YOUR TASK
Please say how many lines in the records below contain the word "output". Give only the number.

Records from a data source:
# # # # #

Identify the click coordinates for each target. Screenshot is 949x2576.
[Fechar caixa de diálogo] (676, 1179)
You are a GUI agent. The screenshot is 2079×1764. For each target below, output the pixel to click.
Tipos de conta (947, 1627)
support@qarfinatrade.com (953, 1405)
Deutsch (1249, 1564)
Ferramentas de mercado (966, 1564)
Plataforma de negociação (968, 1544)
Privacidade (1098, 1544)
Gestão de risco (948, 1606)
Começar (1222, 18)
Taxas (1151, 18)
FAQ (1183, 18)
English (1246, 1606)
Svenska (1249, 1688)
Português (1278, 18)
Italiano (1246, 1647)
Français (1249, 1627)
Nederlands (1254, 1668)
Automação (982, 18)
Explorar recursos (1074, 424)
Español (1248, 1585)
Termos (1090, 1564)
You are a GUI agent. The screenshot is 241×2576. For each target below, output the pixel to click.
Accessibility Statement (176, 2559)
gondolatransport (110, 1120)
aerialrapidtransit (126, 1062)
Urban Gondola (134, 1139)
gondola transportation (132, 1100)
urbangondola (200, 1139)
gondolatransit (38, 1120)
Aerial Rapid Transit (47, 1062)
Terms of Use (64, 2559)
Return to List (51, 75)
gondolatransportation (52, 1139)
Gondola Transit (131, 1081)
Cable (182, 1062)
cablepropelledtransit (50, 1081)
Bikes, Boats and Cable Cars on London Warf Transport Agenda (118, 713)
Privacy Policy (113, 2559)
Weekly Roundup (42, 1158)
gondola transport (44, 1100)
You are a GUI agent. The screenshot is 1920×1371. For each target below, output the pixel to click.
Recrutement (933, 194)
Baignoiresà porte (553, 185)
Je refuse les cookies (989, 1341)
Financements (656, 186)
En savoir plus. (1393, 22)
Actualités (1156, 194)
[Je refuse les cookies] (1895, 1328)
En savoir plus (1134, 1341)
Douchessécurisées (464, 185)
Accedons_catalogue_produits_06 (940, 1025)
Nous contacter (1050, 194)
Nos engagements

# # # # #

REPLY TO THE EXERCISE
3